CHRONIQUE DU TEMPS QUI PASSE A GRAREM
Depuis mon dernier article sur ce blog, que d’eau a coulé sous les ponts venant remplir encore plus le barrage de Beni Haroun, que d’adrénaline est montée, que de nerfs se sont tendus, que de rates se sont dilatées, bref on n’a pas chômé à Grarem, en matière d’émotions, comme partout ailleurs en Algérie.
Pour commencer rappelez-vous l’odyssée d’Oumdorman et le match qui a vu l’Algérie se qualifier pour la coupe du monde, c’était le 18 novembre 2009. Le pont aérien vers Khartoum et la ruée des supporters algériens vers le Soudan. L’accueil merveilleux des soudanais qui a surpris tout le monde. Un peuple ami qu’on a découvert. Par contre on a découvert aussi, hélas, le vrai visage des égyptiens, un peuple et un régime qui relève de la psychanalyse. Le retour de l’équipe nationale après la victoire et la marée humaine qui l’attendait à Alger, c’était tout bonnement extraordinaire, du jamais vu. Quant à nous autres à Grarem, il nous a fallu attendre la disponibilité de Yacine Bezzaz pour lui organiser une réception. Au stade d’abord, puis dans la salle de cinéma, il y’avait foule. Pendant ce temps là la vie à Grarem continuait à s’écouler paisiblement, chacun vaquait à ses occupations pour essayer d’améliorer un temps soit peu sa situation, les riches à s’enrichir encore plus et les pauvres à essayer de s’en sortir. Les brochettes cuisaient sur les mechouas et dégageaient leurs signaux de fumée et d’odeur loin, loin vers les narines alléchées des passants.

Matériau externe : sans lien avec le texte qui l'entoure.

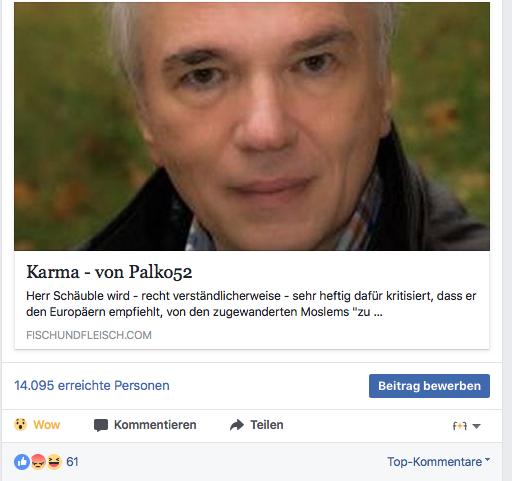This screenshot has height=481, width=512.
Task: Open the 14.095 erreichte Personen link
Action: [x=92, y=386]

Les pèlerins sont partis à la Mecque et revenus, nous avons passé l’aïd el kebir, l’achoura, ras el 3am et leurs lots de plats traditionnels. On a eu de la pluie, de la neige sur les hauteurs, mais bien sûr le plat de résistance c’est le soleil. Le paysage a tourné au vert, les narcisses se vendent par bouquet le long des routes, les cigognes ont repris leurs nids, les premières fournées de bradjes ont été déjà consommées. De la coupe d’Afrique on essaie d’oublier le premier match contre le Malawi, un accident de parcours, et le match honteux contre Coffy Codjia. Espérons que notre affront sera lavé à l’occasion du mondial. D’ici là laissons-nous bercer par les vagues du temps qui passe et restons éveillés, car la vie continue.